▶ _Task prompt_:
Please retype the data from the line with "Task: Switch to the Calendario subtab" up to and including the line with "coord(249,451)", character for character.

▶ _Record extracts_:
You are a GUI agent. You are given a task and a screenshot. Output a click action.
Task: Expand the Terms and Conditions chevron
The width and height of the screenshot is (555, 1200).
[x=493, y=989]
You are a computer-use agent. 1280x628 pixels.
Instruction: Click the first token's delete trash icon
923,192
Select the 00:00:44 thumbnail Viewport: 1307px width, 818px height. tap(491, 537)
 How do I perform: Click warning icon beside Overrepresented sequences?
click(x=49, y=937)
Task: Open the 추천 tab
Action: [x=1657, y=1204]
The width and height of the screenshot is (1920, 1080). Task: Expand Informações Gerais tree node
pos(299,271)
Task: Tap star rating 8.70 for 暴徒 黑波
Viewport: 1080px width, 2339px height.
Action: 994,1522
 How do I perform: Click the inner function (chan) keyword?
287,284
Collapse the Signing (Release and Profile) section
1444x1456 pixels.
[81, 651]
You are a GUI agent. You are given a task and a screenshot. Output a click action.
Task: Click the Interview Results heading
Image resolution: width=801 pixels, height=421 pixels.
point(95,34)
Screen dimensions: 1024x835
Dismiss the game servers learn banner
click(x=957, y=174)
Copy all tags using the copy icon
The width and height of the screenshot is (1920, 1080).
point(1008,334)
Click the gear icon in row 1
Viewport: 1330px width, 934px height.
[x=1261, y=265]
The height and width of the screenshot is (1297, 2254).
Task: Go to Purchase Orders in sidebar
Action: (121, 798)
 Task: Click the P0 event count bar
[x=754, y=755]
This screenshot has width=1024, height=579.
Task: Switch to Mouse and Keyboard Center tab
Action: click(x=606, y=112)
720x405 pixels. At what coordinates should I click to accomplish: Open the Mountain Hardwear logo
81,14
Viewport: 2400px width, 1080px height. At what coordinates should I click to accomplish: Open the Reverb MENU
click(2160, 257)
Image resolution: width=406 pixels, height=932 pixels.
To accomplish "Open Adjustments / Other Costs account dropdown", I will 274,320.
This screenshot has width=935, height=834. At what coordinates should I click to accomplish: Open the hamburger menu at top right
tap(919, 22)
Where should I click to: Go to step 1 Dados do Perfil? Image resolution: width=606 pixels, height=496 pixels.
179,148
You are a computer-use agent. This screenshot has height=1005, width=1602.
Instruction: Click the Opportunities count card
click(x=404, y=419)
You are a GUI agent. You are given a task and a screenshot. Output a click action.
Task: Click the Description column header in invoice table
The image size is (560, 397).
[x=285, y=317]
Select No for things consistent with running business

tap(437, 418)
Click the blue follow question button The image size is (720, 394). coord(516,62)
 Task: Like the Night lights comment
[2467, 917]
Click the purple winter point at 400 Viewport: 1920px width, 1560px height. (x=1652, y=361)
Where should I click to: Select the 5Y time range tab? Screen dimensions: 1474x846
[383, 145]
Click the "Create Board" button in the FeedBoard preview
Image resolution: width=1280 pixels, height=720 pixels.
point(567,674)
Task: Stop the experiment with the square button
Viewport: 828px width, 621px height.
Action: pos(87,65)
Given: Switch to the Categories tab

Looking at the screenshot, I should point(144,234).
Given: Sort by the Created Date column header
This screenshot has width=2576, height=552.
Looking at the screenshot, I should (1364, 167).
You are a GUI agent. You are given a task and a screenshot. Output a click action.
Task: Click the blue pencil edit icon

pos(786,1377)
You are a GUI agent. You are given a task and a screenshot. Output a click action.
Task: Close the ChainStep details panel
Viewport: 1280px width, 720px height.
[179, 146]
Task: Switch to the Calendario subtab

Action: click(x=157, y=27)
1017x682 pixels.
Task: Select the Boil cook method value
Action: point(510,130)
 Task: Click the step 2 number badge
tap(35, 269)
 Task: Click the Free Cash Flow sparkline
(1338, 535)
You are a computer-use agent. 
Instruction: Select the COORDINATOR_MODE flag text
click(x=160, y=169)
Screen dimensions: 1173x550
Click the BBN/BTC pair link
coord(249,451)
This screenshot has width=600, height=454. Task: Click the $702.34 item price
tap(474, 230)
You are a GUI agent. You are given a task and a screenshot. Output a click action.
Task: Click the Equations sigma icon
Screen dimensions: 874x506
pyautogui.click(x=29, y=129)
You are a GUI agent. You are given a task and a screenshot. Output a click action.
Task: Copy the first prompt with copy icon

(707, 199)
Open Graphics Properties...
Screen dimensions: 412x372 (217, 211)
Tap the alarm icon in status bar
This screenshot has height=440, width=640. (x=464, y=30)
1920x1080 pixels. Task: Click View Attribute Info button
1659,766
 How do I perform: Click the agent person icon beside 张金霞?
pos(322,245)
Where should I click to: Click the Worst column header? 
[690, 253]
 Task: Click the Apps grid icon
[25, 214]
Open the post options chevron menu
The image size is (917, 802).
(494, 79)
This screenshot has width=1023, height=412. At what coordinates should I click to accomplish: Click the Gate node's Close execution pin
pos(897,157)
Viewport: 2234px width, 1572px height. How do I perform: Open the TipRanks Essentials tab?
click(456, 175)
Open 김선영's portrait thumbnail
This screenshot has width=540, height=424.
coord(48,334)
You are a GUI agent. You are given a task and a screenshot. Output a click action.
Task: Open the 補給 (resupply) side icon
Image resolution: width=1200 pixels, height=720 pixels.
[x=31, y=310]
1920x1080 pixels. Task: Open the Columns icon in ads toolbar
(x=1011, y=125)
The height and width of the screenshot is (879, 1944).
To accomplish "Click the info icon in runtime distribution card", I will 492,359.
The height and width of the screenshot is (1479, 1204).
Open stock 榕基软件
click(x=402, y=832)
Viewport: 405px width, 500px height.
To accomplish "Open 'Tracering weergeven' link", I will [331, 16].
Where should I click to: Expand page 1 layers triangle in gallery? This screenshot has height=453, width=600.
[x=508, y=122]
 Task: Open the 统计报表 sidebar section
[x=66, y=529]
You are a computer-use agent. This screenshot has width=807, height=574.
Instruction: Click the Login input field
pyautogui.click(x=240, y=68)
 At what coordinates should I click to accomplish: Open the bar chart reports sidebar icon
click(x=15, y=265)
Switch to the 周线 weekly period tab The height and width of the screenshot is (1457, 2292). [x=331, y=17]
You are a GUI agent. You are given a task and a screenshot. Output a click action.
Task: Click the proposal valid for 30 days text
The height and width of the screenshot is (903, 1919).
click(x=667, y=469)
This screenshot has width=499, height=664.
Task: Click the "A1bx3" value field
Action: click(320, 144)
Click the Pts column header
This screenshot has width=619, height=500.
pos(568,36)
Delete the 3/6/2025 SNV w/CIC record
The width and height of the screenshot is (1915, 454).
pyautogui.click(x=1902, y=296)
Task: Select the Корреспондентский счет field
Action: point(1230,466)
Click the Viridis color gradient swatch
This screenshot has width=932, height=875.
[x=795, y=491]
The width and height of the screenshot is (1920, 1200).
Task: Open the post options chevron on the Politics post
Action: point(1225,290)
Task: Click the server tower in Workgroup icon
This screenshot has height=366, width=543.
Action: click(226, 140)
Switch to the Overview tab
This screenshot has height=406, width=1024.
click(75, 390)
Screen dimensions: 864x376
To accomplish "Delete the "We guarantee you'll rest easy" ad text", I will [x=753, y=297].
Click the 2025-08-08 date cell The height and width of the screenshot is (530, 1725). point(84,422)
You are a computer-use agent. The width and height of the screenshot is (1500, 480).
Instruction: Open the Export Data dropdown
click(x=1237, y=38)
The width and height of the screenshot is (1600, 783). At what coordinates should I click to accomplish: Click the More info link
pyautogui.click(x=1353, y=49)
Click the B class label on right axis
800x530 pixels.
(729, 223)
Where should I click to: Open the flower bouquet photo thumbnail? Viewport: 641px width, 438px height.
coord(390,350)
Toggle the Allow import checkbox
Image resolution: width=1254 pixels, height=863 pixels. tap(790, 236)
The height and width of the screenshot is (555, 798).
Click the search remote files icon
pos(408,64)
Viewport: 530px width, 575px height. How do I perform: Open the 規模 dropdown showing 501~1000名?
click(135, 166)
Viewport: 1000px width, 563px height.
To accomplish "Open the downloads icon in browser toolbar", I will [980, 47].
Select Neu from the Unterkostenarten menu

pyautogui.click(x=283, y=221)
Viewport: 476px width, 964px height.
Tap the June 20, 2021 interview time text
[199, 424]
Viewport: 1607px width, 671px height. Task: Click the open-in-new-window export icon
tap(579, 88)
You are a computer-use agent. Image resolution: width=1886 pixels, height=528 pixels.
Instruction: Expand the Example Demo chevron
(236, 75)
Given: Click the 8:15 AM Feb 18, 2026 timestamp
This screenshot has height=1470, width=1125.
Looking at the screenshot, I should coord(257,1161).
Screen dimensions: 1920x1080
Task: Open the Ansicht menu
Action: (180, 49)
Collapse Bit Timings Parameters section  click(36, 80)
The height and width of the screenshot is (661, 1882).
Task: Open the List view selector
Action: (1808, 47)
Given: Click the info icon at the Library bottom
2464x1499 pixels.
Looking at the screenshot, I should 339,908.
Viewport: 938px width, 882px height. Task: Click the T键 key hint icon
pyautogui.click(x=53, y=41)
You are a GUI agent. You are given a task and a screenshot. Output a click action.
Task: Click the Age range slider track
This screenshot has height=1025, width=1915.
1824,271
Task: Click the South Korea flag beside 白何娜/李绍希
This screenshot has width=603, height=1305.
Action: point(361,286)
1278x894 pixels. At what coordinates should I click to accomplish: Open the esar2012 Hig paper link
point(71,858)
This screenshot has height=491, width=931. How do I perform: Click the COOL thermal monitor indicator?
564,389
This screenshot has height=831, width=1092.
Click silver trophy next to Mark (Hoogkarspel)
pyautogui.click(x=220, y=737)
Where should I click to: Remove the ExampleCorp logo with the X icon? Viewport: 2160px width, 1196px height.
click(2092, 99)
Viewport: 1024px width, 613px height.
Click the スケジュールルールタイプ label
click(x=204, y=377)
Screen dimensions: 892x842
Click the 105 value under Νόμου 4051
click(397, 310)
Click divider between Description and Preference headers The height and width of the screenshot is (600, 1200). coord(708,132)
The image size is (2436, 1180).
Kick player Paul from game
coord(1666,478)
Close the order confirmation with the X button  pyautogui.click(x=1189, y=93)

▶ _Complete answer_:
Task: Switch to the Calendario subtab

Action: click(x=157, y=27)
1017x682 pixels.
Task: Select the Boil cook method value
Action: point(510,130)
 Task: Click the step 2 number badge
tap(35, 269)
 Task: Click the Free Cash Flow sparkline
(1338, 535)
You are a computer-use agent. 
Instruction: Select the COORDINATOR_MODE flag text
click(x=160, y=169)
Screen dimensions: 1173x550
Click the BBN/BTC pair link
coord(249,451)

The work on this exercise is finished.